Plaintiff's grievance of March 7, 1995, indicates that Plaintiff sought some type of affirmative action. The grievance read as follows:
RESOLUTION REQUESTED BY INMATE WORKER: That there be an equal number of black inmate workers placed into the office whose qualify to do the work as their white counterparts. At the present moment there are no black workers at any office level position. And many black inmates do qualify.

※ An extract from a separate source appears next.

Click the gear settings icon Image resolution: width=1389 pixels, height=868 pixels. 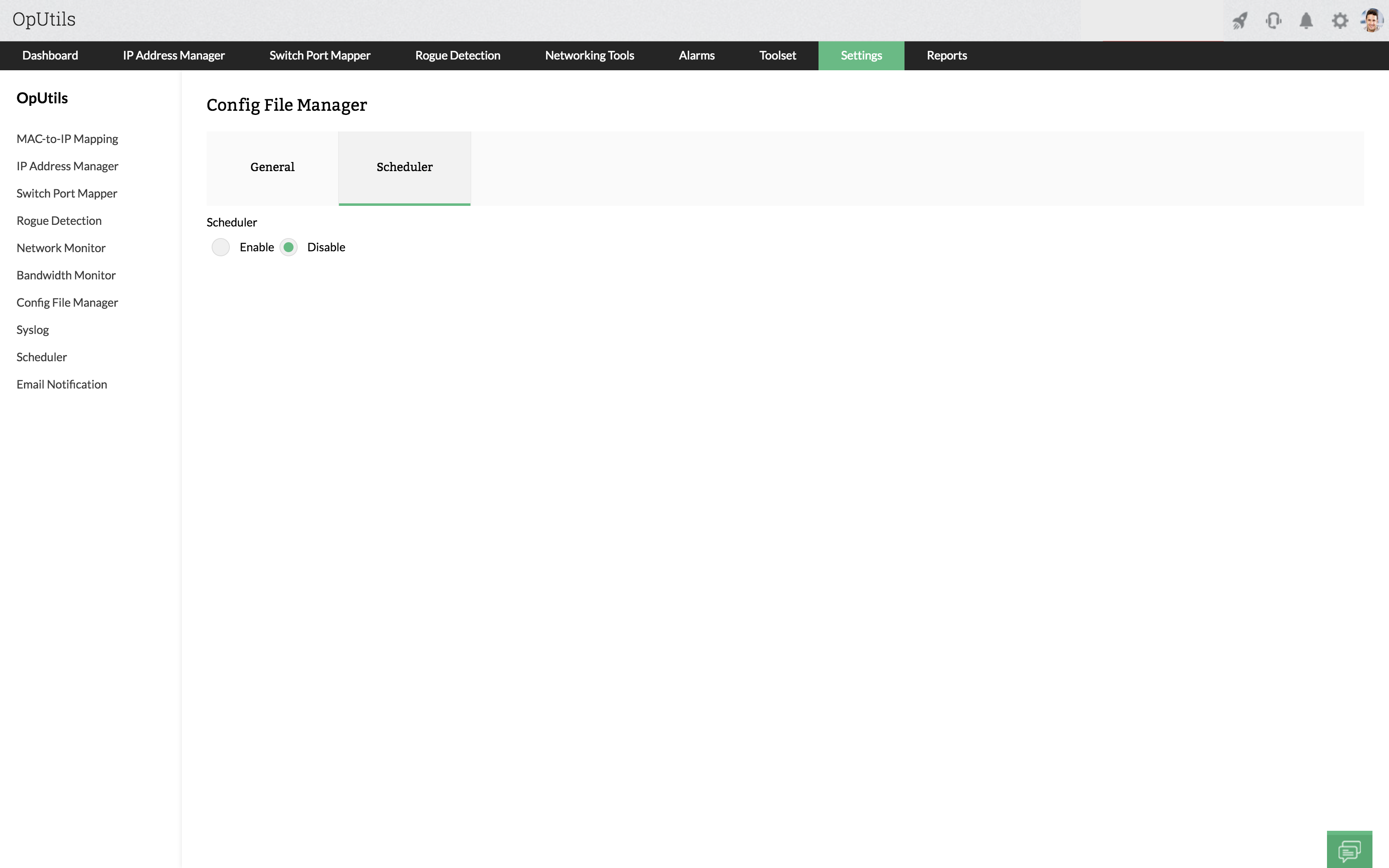point(1340,21)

Unauthorized Use of Copier
Defendants claim that Plaintiff was terminated for unauthorized use of the PRIDE copier. Plaintiff has not alleged facts to overcome that claim. Although Plaintiff filed affidavits to show that at one time inmates were allowed to use PRIDE copiers, the affidavits do not show that the policy had not changed at the time Plaintiff's unauthorized use occurred. Mike Davis' affidavit is not dated and Davis does state when the alleged incidents described in his affidavit occurred. Freddie Gaines states, in his affidavit, that he worked at PRIDE in December, 1994, and that inmates were allowed to use the office copier at this time, in 1994. These affidavits do not create a genuine issue of material fact because Plaintiff's termination occurred on April 14, 1995. Clearly, the policy of inmate copier use could have changed after Davis and Gaines worked at PRIDE and before Plaintiff's termination. (See Affidavits attached to Document Number 39)
Retaliation
Plaintiff makes a conclusory allegation that he was terminated from his employment at PRIDE because he filed a complaint to the U.S. Equal Employment Opportunity Commission in April, 1995. However, nothing in the record supports this allegation. According to Plaintiff, he did not prevail on the claim.

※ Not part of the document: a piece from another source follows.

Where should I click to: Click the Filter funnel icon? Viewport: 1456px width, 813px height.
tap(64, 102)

Claims Against Defendant Kirk
Defendant Kirk did not file an affidavit in support of his motion for summary judgment. However, because no genuine issues of material fact remain, he is entitled to summary judgment. In Frow v. De La Vega, 15 Wall (82 U.S.) 552, 554, 21 L.Ed. 60 (1872), the Court stated:
[I]f the suit should be decided against the complainant on the merits, the bill will be dismissed as to all the defendants alike — the defaulter as well as the others. If it be decided in the complainant's favor, he will then be entitled to a final decree against all.
Because Plaintiff Anthony claims that Defendants conspired to violate his constitutional rights, Plaintiff is, in essence, claiming that Defendants were jointly liable. Defendant Kirk's situation is analogous to the defaulting Defendant's situation in Frow. In the present case, the Court will grant Defendant Burkhart's and Runner's motion for summary judgment. Pursuant to Frow, Defendant Kirk is also entitled to summary judgment.

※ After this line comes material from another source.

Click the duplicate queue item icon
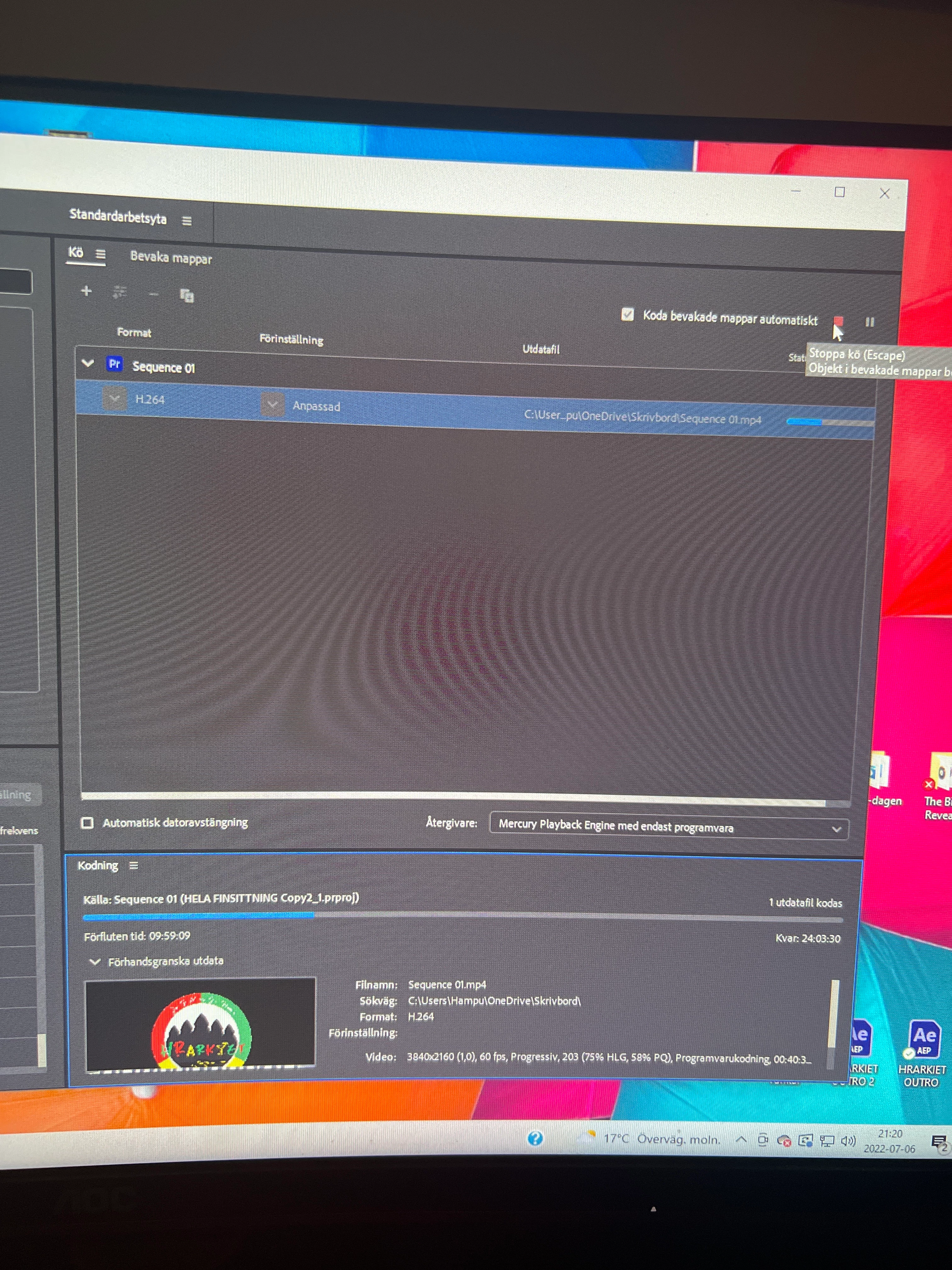This screenshot has width=952, height=1270. 186,296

Some courts have questioned the continued force of Frow after the adoption of Rule 54, Federal Rules of Civil Procedure. However, even these courts conclude that Frow controls "in situations where the liability of one defendant necessarily depends upon the liability of the others." Days Inns Acquisition Corporation v. Hutchinson, 707 So.2d 747, 749 (Fla.App. 4th Dist. 1997) (quoting International Controls Corp. v. Vesco, 535 F.2d 742, 746 n. 4 (2d Cir. 1976)).
Accordingly, the Court orders:
1. That Defendants' motion for leave to file affidavits out of time (Doc. No. 49) is granted.
2. That Plaintiff's claim for injunctive relief — "The return to his current status before this termination including the same rate of pay" is denied.
3. That Plaintiff's claim for attorney fees and court costs is denied.
4. That Defendants' motion for summary judgment (Doc. No. 37) is granted. The Clerk is directed to enter judgment against Plaintiff and to close this case.